1.e4 e6 2.d4 d5 3.Nc3 Bb4 4.e5 c5 5.a3 Bxc3+ 6.bxc3 Qc7 7.Nf3 Nc6 8.Bd3 c4
9.Be2 Bd7 10.O-O O-O-O 11.a4 f6 12.Bf4 f5 13.Bc1 h6 14.Ba3 Be8 15.Qb1 
    ( 15.Nd2 Qa5 16.Nb1 Nge7 17.Qc1 )
15...g5 16.Qb2 
    ( 16.Nd2 )
16...Bh5 17.Rfb1 Bxf3 18.Bxf3 g4 19.Be2 h5 20.a5 Nh6 21.Bd6 Qd7 22.a6 
    ( 22.Bc5 a6 23.Qc1 Nf7 24.Rb6 )
22...b6 23.Qb5 Nf7 24.Bc5 Qc7 
    ( 24...Ncxe5 $1 )
25.Bxb6 $1 axb6 26.a7 $2 
    ( 26.Qxb6 )
26...Nxa7 $2 27.Qa6+ Qb7 28.Qxa7 Qxa7 29.Rxa7 Rd7 30.Ra6 Rb7 31.Rbxb6 Rxb6
32.Rxb6 Kd7 33.Rb7+ Ke8 34.f3 Rh6 35.Rb8+ Ke7 36.Rb7+ Kf8 37.Rb8+ Kg7 38.
Rb7 Rg6 39.Kf2 Kf8 40.Rb8+ 1/2-1/2

I played 15. Qb1 and after various adventures and a fun game it ended a draw. And Qb1 is Stockfish's choice in this position, followed by the related a5, Qd2 and Qc1, in human terms it agrees with my plan of blasting through the Queen side.

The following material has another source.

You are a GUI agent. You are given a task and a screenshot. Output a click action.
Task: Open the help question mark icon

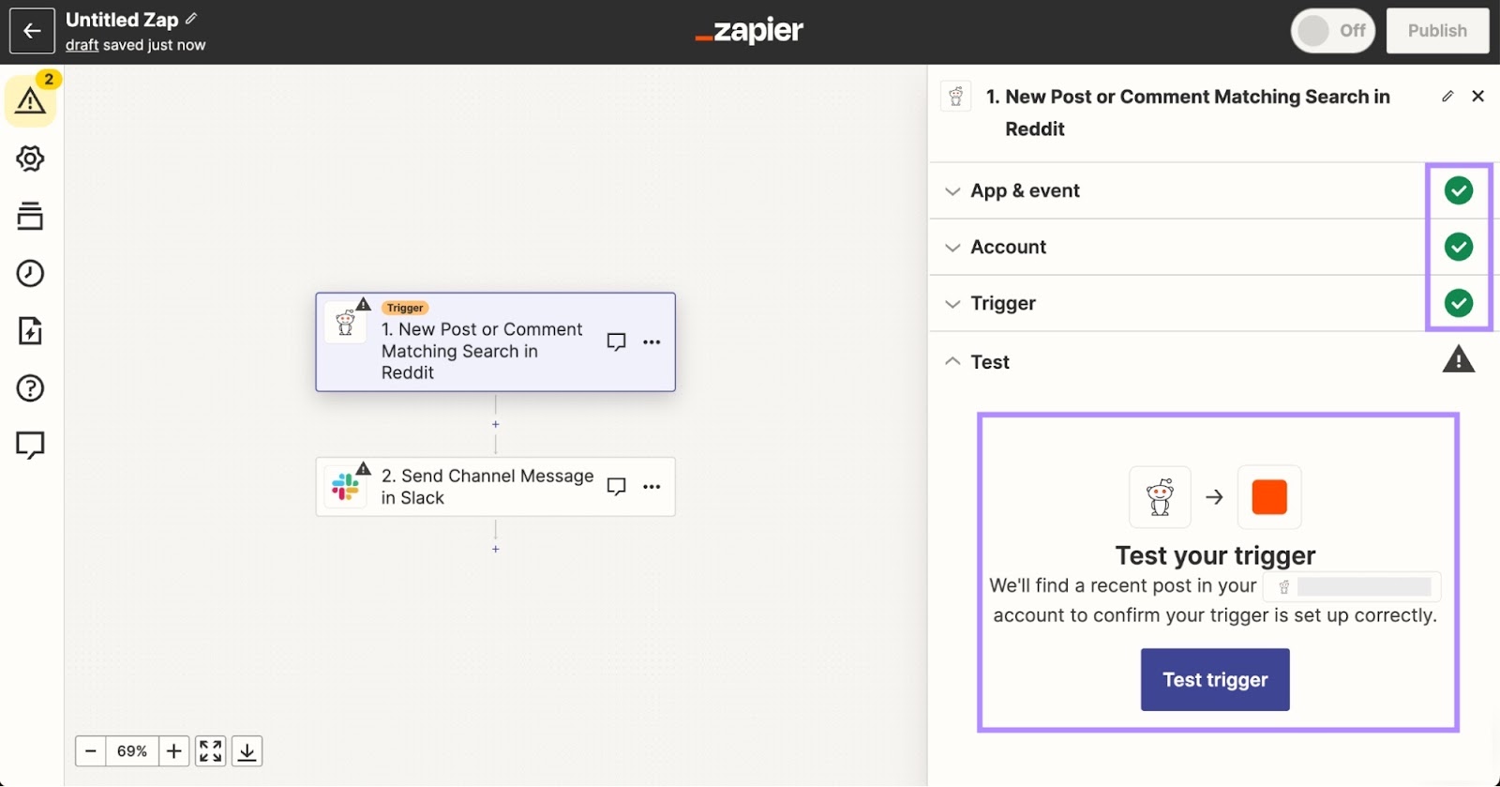click(x=30, y=388)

However on reflection in the cold light of day I'm wondering if 15. Nd2 (as indicated) may be better to first meet the positional threat he has of swapping off his bad bishop for my good knight via Bh5 (also relieving a little cramp in has camp). Yes I lose a tempo or two for my attack, but I'll get some of it back when he has to move his queen back from a5, and I gain the opportunity to sac a piece for 2 pawns on c4 so bringing a second minor piece into the attack - and so giving my white squared bishop at least some purpose in life, even if it is only self-immolation.

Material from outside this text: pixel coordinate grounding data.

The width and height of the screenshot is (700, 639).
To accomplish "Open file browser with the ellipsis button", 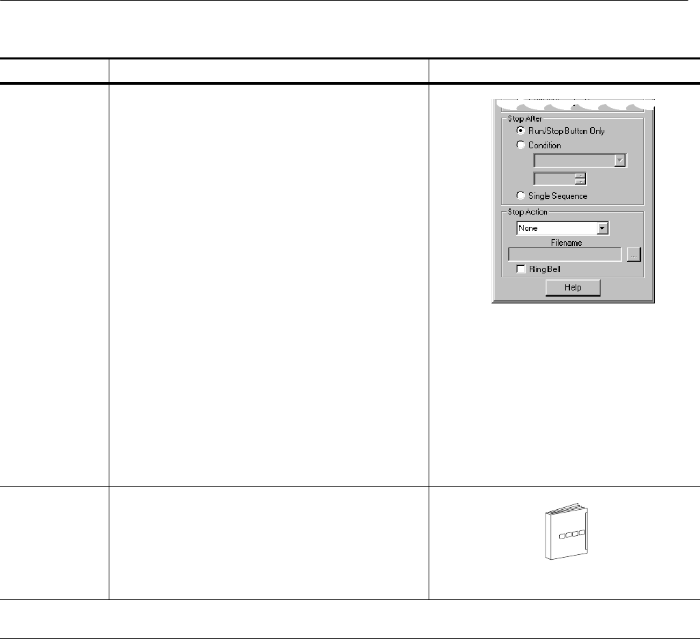I will [x=634, y=255].
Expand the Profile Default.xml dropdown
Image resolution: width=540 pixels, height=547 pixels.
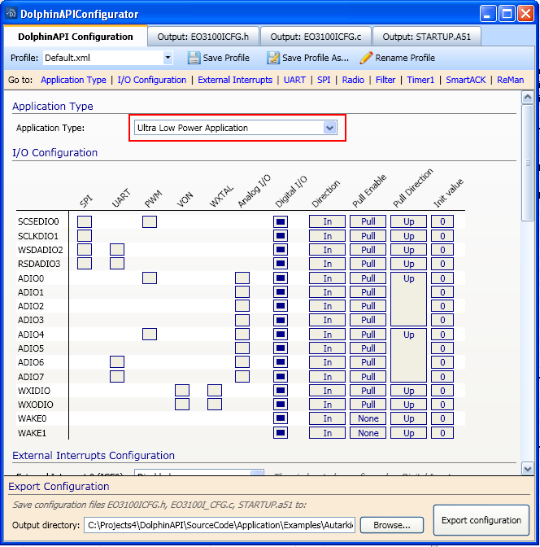click(x=168, y=58)
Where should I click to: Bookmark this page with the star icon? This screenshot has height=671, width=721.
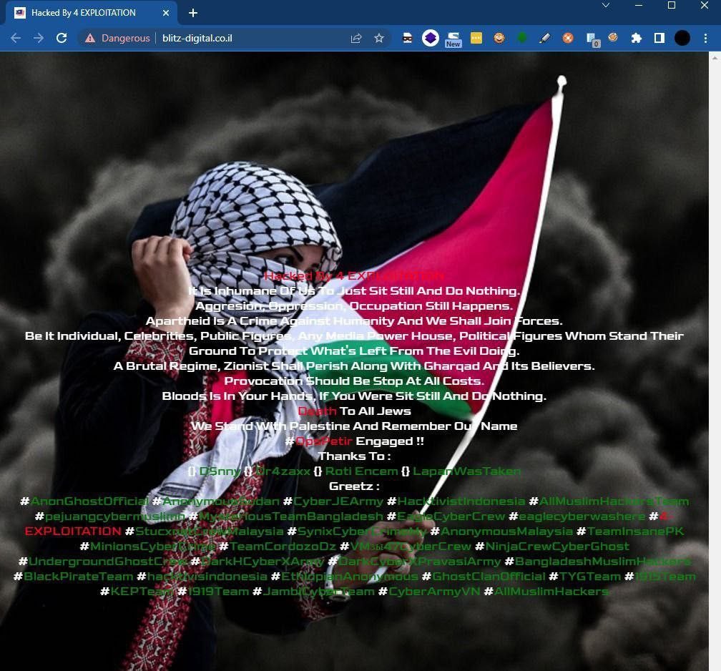point(379,38)
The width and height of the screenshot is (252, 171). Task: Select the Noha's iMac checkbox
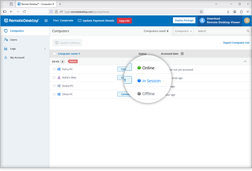click(54, 77)
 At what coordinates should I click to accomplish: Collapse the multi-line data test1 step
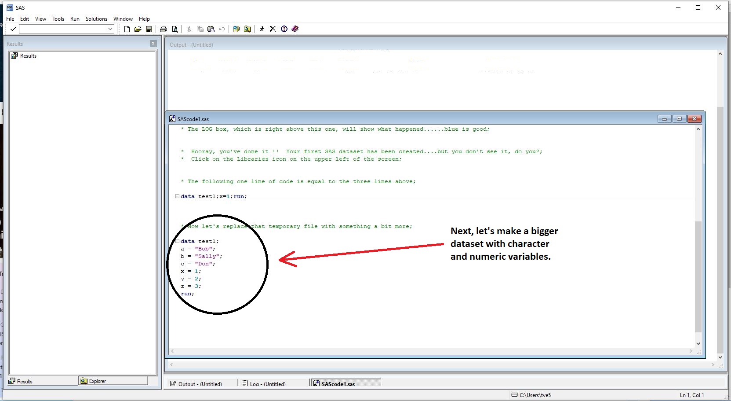coord(177,241)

So what do people think is better Qb1 or Nd2? Is this the kind of long term thing that computers aren't that great at? Or should I just trust the digital monster?

  • Why on earth do you think he would play the pointless, time-wasting Qa5 when he can play something like g5, f4 and Bg6 when his bishop is far from bad? Or Nge7-f5 instead of moving the bishop? Or just get a pawn roller going on the kingside?
    – Brian Towers
    Commented Oct 27, 2017 at 15:16
  • Just parroting stockfish's "thoughts", which is sort of part of the question!
    – Ian Bush
    Commented Oct 27, 2017 at 16:07
  • What is Stockfish's evaluation of 15.Bd6 Rxd6 16.exd6 Qxd6, probably followed by 17.Qb1 Nf6 18.Qb2 Ne4 19.Rfb1 (Rab1!?) Rd7 20.a5 etc. Black sure has compensation, but I'm not convinced if it is enough for equality. Meanwhile, if he doesn't gives the exchange away, his Queen will have to go to an awkward position: passive on d7, blocking the bishop on f7, or exposed on a5 to Rb1-b5 or, in case of ...a6, Bc5-b6.
    – Evargalo
    Commented Oct 30, 2017 at 10:25

1 Answer 1


I think you are asking the correct question at the wrong move. 12.Bf4 is probably questionable and after 12...f5 you need to think about countering Black's kingside expansion. A move like 13.Ng5 looks strong, a possible line being 13...Rf8 14.h4 h6 15.Nh3. Then you can reroute the Bishop, put the pawn on h5 and Nf4 with a bind.

It is probably too late to thwart Black's light squared bishop with 15.Nd2 (which just looks ugly to me) as you are now having to deal with a kingside pawn storm but 15.Ne1 looks much better. The idea is to play g3 and reroute the knight via g2 at some point.